1996 CPEO Military List Archive

From: Lenny Siegel <lsiegel@igc.org>
Date: Wed, 28 Feb 1996 14:52:23 -0800 (PST)
Reply: cpeo-military
Subject: DOD ENVIRONMENTAL QUALITY REPORT
 
DEFENSE ENVIRONMENTAL QUALITY REPORT
For several years, the Annual Report of the Defense Environmental 
Restoration Program or Cleanup Program has served as the original 
source of most nationally available information about the Pentagon's 
known hazardous waste contamination and its efforts to clean up those sites.
In 1995 the Defense Environmental Security office published for the 
first time a counterpart describing its environmental activities 
related to present, as opposed to past, operations. The 300-page-plus 
"Defense Environmental Quality Report to Congress for Fiscal Year 1994" 

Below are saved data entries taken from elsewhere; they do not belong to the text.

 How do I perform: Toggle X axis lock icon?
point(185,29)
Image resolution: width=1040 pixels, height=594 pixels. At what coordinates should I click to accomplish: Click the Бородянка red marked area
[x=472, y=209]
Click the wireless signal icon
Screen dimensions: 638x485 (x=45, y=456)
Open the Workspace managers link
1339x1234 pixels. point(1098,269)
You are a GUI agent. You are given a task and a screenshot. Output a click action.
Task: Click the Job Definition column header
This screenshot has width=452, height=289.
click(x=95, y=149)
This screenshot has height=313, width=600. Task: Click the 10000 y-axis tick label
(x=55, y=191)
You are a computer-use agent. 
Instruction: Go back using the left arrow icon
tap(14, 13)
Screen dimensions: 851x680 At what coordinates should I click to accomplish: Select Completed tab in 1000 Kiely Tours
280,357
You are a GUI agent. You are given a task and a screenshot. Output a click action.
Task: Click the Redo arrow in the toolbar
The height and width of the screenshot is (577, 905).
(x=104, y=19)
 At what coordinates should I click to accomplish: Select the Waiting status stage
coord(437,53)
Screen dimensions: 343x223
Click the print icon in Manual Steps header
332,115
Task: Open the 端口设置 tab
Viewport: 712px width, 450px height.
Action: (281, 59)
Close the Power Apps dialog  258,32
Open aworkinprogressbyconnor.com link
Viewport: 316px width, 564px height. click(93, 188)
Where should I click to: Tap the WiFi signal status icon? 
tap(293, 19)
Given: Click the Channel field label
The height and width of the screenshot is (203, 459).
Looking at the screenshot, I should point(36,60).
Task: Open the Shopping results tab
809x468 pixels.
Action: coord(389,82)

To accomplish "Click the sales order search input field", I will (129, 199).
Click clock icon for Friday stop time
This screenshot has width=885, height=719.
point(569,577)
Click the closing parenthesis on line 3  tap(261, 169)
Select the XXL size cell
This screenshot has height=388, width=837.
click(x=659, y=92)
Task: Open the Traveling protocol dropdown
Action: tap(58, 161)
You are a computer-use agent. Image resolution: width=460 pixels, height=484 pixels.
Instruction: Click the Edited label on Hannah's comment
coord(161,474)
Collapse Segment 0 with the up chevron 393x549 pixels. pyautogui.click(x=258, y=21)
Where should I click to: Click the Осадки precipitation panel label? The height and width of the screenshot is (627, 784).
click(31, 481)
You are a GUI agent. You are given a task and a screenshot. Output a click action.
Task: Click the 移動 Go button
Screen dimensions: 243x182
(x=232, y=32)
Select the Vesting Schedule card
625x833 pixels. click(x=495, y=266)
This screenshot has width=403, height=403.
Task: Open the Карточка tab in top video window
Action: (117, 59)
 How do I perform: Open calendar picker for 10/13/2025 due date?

for the first time presents a comprehensive description of the 
military's programs for environmental compliance, pollution prevention, 
and resource management, as well as support activities in training and 
technology development.
Like other DOD reports, the Environmental Quality Report is to some 
degree an exercise in public relations. That is, it only has good 
things to say about the military's environmental behavior. 
Nevertheless, it demonstrates convincingly that environmental quality 
programs are big business at the Pentagon, funded at $2.6 billion in 
fiscal year 1995, several hundred million dollars more than the cleanup 
budget. 
Perhaps more important, it illustrates how environmental activities, 
from improving waste treatment to the use of alternative fueled 
vehicles to the preservation of native burial grounds, have been 
integrated into Department of Defense operations. In introducing the 
report, Defense Secretary William Perry wrote, "The Environmental 
Quality Program is an integral part of the overall mission of the 
Department of Defense. The program supports our operational readiness, 
protects the quality of life for our personnel, and contributes to our 
efforts to achieve economic efficiency through modernization."
Like the cleanup report, the Environmental Quality Report, contains 
massive appendices. It lists, by installation, both the personnel and 
funding requirements for environmental quality programs over each of 
the next five years. Such numbers presents a useful picture of the 
magnitude of such programs, but there is no way from the appendices to 
determine which types of environmental quality activity, and to what 
degree, are being supported at any individual facility.